Material for this exercise
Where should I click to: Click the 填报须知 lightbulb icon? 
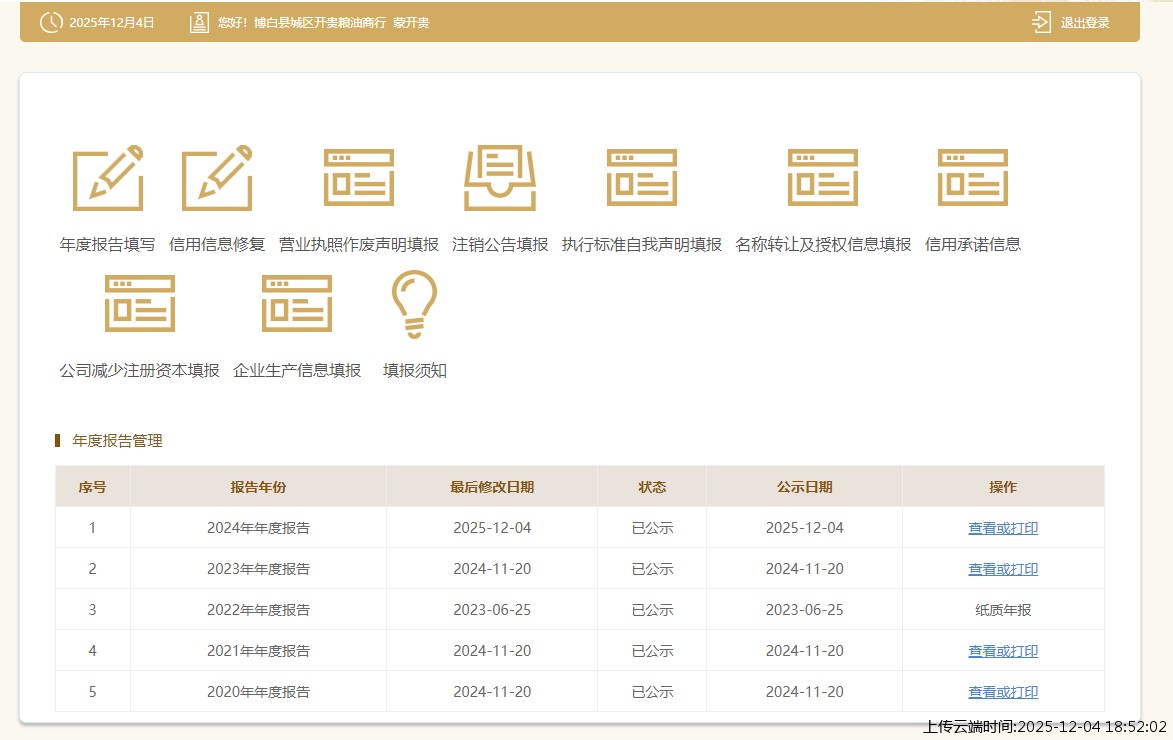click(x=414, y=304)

--

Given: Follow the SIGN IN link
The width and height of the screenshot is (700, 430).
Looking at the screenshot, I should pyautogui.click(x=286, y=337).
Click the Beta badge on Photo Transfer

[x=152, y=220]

* * *

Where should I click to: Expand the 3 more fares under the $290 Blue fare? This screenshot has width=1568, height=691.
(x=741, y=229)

What this task involves
Gather every line of the items above that contains the string "screenshot", and copy each one in full. Case counts, so a match must have the same capitalization.

Answer to the task
The width and height of the screenshot is (700, 430).
Looking at the screenshot, I should pyautogui.click(x=286, y=337).
Where should I click to: Expand the 3 more fares under the $290 Blue fare? This screenshot has width=1568, height=691.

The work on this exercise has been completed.